Requirements:
Please update the items from the line holding "Task: Click the teal shopping cart icon" through the line holding "Action: pos(877,416)", inclusive, changing "teal" to "blue" and keeping everything else the same. Return only those lines, without the pictures.

Data shown:
=-=-=
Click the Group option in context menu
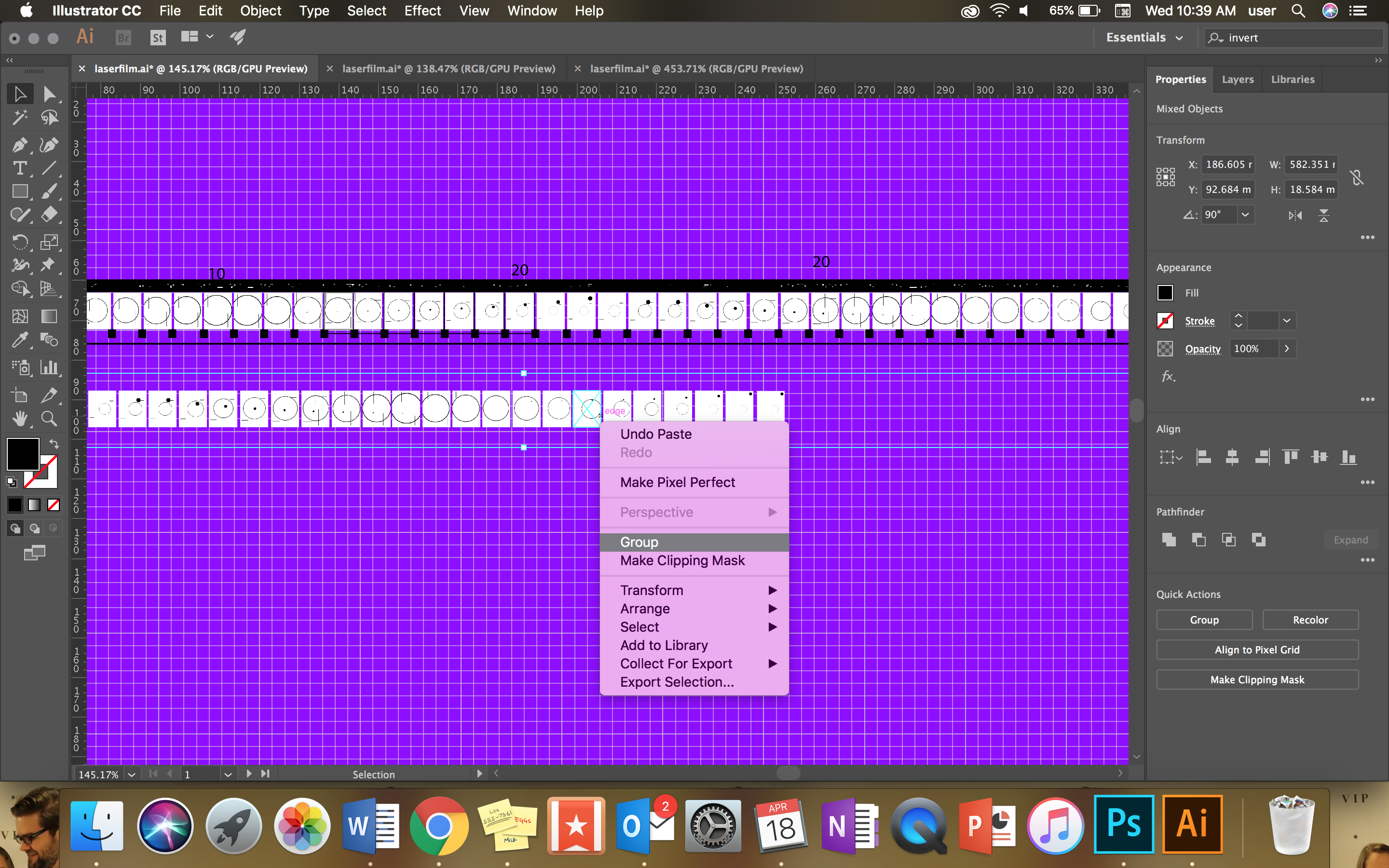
=-=-=
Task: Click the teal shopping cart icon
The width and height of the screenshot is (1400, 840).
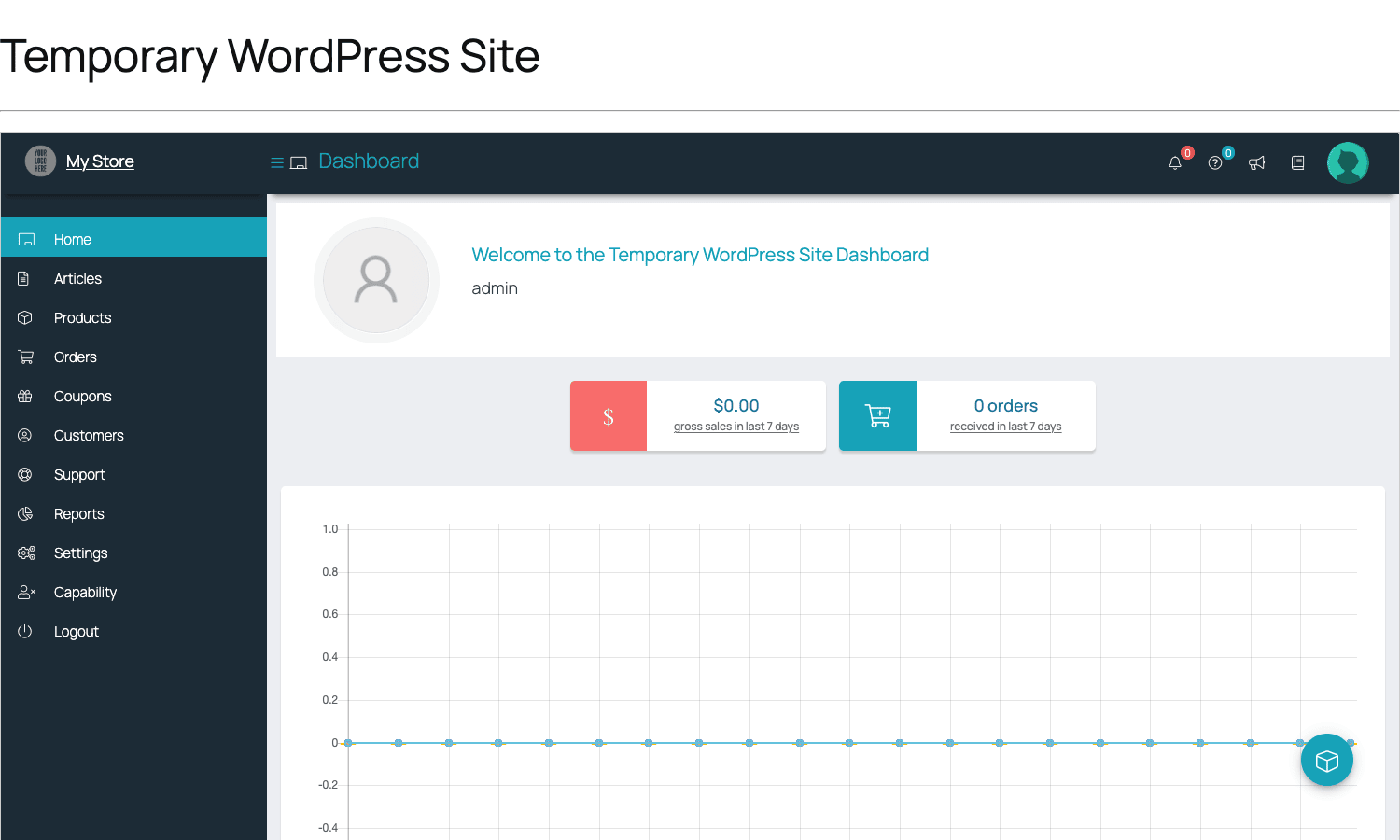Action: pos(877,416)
=-=-=
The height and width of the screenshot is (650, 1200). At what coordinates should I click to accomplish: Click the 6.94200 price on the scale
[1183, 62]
=-=-=
Result for this exercise:
Task: Click the blue shopping cart icon
The width and height of the screenshot is (1400, 840).
Action: pos(877,416)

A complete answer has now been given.